__Instructions to follow__: Reproduce the data starting at the line that contains "Image resolution: width=640" and ending at the line that contains "pos(382,459)", changing "Expand" to "Unfold" and leaving everything else as it stands.

__Extracted entries__:

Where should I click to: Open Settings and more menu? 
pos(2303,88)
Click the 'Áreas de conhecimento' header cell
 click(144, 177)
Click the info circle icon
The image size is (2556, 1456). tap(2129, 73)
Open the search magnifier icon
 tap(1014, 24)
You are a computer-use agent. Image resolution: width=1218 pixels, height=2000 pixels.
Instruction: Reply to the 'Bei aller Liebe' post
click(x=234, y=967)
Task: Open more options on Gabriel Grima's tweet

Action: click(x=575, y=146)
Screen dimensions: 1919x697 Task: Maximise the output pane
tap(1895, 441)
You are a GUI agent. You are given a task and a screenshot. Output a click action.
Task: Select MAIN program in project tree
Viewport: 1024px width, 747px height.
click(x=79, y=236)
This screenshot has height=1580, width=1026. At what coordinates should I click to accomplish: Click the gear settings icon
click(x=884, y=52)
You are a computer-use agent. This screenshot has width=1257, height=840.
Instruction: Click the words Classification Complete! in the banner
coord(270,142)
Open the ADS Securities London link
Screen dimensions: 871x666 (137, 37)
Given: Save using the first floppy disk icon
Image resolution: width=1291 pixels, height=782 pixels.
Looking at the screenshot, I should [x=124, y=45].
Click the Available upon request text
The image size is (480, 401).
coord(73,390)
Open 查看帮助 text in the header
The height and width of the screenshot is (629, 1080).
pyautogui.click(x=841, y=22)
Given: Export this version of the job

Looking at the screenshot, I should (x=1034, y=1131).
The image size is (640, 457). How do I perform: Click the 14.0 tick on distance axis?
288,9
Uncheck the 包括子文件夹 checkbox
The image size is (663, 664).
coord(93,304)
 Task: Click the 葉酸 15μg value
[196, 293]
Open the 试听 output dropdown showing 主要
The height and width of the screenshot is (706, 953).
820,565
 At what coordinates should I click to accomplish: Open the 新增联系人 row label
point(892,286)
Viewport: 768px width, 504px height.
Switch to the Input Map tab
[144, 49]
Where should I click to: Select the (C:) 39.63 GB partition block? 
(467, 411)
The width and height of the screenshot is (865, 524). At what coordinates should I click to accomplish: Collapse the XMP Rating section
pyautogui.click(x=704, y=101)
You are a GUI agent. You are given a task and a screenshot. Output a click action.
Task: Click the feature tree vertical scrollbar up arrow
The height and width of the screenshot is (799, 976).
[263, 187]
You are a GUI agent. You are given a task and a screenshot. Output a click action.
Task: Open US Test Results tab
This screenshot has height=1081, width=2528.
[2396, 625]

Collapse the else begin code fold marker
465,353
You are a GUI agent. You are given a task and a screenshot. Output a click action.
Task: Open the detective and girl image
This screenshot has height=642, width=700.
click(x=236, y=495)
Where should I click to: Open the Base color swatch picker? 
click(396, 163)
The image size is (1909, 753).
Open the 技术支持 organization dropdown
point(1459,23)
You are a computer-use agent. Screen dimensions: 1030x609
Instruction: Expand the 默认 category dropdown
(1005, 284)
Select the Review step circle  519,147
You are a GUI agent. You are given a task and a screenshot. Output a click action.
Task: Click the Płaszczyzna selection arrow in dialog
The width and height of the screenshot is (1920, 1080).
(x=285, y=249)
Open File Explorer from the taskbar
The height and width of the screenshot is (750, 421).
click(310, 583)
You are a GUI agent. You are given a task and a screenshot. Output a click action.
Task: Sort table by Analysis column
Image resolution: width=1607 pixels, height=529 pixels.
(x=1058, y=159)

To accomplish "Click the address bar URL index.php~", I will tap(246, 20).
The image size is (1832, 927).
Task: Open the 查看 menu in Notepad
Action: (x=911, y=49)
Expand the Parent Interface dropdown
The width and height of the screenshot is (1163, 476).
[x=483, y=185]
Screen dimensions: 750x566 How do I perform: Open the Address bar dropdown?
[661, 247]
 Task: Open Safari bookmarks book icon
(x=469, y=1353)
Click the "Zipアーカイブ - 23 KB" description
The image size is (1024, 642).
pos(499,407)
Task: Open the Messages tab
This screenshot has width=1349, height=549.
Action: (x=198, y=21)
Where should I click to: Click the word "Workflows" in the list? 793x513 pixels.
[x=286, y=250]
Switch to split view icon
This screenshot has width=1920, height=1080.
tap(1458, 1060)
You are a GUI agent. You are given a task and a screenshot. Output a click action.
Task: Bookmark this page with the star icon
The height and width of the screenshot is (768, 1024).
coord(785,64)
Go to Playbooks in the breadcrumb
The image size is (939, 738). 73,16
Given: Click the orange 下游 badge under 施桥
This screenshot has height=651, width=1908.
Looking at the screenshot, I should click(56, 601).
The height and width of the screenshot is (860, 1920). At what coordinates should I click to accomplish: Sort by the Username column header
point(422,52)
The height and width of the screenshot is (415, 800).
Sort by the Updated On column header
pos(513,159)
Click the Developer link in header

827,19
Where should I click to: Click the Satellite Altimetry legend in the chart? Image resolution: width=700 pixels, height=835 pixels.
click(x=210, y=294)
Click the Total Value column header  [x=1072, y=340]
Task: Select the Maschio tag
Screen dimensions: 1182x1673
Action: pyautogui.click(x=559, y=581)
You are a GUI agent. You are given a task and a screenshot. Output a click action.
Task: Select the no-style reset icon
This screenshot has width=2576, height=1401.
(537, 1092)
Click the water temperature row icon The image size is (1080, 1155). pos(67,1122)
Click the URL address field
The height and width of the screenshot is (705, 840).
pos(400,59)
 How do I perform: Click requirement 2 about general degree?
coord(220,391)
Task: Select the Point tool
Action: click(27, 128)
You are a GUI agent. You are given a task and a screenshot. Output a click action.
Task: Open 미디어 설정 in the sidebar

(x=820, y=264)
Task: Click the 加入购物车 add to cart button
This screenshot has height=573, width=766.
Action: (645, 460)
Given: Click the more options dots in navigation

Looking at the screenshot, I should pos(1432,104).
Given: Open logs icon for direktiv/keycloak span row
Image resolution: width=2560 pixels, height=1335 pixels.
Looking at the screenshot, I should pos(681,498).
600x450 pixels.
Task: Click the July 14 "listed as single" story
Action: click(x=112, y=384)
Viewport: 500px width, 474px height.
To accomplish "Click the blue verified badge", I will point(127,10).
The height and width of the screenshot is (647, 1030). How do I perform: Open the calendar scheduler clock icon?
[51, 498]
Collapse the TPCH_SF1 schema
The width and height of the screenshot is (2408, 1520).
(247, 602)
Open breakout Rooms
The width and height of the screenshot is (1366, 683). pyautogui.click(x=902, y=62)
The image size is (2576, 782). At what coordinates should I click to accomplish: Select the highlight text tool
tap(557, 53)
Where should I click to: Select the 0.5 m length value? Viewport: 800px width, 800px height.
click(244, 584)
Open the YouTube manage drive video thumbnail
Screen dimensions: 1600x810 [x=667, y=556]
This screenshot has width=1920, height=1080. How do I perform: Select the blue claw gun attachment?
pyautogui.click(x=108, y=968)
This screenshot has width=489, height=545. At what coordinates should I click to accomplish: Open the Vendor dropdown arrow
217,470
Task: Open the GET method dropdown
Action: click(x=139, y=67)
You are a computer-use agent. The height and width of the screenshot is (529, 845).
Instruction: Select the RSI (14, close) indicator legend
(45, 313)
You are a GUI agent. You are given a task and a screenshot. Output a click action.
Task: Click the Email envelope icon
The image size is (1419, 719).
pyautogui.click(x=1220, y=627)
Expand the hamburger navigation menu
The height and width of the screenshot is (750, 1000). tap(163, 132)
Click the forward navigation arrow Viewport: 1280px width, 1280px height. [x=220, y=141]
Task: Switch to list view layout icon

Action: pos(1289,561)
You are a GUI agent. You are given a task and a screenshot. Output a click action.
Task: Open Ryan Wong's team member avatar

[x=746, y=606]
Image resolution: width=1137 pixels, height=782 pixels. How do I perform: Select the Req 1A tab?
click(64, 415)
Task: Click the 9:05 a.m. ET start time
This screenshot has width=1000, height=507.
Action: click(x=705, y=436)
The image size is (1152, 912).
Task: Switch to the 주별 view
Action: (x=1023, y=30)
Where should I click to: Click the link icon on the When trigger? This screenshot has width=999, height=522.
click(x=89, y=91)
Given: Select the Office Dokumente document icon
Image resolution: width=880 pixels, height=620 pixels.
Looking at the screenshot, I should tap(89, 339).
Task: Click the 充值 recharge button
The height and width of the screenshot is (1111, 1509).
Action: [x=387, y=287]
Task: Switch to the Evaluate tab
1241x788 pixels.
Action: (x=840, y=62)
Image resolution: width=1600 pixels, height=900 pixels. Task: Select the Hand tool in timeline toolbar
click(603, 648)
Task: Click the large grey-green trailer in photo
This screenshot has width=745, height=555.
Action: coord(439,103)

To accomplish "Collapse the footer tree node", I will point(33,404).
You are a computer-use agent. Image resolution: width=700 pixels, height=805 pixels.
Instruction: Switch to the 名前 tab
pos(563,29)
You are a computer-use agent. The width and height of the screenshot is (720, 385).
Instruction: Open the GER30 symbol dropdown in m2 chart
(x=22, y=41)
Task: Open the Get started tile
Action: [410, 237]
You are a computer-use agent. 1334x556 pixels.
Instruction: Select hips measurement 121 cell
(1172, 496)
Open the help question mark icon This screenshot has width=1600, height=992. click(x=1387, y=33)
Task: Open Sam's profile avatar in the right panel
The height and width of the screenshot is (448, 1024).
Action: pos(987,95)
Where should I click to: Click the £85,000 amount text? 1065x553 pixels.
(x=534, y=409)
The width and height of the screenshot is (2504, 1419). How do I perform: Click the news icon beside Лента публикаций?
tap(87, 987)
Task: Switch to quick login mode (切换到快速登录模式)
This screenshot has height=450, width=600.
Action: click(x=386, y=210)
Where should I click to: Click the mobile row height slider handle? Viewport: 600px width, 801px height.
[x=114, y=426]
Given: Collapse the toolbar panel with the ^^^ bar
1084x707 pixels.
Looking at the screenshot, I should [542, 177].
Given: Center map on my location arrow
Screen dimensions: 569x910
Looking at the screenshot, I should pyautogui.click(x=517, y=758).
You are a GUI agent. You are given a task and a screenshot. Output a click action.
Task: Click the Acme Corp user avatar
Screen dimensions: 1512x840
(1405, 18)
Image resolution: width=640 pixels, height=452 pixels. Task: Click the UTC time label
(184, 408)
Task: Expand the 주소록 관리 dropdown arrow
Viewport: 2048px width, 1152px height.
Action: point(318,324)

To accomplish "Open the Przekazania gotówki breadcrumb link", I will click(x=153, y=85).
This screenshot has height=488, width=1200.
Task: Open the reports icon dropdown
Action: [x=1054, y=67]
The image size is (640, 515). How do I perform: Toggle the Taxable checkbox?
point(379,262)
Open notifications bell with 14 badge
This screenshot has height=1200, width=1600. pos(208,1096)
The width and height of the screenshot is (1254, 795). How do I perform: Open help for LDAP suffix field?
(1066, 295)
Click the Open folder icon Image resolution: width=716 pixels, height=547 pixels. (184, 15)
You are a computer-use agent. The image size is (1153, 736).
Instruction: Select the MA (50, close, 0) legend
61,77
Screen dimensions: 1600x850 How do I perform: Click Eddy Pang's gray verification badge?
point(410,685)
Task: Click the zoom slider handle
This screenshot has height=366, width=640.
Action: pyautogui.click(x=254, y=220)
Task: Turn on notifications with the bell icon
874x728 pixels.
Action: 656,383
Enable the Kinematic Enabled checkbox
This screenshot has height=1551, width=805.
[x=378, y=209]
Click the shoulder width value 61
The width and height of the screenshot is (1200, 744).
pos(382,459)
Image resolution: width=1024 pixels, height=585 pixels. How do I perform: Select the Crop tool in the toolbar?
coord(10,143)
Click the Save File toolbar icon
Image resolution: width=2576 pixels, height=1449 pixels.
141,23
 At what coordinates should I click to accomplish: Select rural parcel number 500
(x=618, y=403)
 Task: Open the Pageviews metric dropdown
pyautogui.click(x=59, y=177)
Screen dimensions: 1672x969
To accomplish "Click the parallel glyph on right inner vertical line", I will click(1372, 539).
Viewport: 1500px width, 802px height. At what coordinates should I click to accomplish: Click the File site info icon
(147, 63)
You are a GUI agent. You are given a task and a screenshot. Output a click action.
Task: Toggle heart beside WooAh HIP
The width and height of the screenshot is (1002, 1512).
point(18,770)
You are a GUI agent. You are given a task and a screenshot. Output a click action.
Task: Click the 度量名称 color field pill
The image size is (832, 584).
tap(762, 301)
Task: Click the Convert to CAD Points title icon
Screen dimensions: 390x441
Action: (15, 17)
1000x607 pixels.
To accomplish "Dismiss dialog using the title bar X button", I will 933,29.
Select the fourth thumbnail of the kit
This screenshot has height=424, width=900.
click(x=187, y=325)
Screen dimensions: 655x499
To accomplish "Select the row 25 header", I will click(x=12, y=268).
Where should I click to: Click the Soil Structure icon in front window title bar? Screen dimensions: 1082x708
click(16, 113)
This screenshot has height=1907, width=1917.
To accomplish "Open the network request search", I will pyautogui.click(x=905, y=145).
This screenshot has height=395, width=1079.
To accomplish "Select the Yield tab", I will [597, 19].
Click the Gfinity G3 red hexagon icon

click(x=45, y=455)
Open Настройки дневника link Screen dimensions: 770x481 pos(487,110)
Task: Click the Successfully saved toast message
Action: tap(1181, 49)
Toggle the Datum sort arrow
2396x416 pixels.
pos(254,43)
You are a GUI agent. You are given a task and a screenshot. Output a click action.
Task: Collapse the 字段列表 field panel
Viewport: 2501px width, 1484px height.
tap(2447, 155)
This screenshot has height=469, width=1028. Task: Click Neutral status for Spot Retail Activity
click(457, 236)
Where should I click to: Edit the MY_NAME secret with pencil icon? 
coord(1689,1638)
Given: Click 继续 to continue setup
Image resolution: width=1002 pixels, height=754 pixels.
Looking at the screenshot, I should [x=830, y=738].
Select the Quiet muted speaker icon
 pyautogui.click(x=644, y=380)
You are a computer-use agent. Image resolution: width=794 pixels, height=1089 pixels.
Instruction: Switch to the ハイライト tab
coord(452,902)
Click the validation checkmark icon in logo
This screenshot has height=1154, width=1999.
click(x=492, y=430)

__Answer to the exercise__:
Image resolution: width=640 pixels, height=452 pixels. Task: Click the UTC time label
(184, 408)
Task: Unfold the 주소록 관리 dropdown arrow
Viewport: 2048px width, 1152px height.
Action: point(318,324)

To accomplish "Open the Przekazania gotówki breadcrumb link", I will click(x=153, y=85).
This screenshot has height=488, width=1200.
Task: Open the reports icon dropdown
Action: [x=1054, y=67]
The image size is (640, 515). How do I perform: Toggle the Taxable checkbox?
point(379,262)
Open notifications bell with 14 badge
This screenshot has height=1200, width=1600. pos(208,1096)
The width and height of the screenshot is (1254, 795). How do I perform: Open help for LDAP suffix field?
(1066, 295)
Click the Open folder icon Image resolution: width=716 pixels, height=547 pixels. (184, 15)
You are a computer-use agent. The image size is (1153, 736).
Instruction: Select the MA (50, close, 0) legend
61,77
Screen dimensions: 1600x850 How do I perform: Click Eddy Pang's gray verification badge?
point(410,685)
Task: Click the zoom slider handle
This screenshot has height=366, width=640.
Action: pyautogui.click(x=254, y=220)
Task: Turn on notifications with the bell icon
874x728 pixels.
Action: 656,383
Enable the Kinematic Enabled checkbox
This screenshot has height=1551, width=805.
[x=378, y=209]
Click the shoulder width value 61
The width and height of the screenshot is (1200, 744).
pos(382,459)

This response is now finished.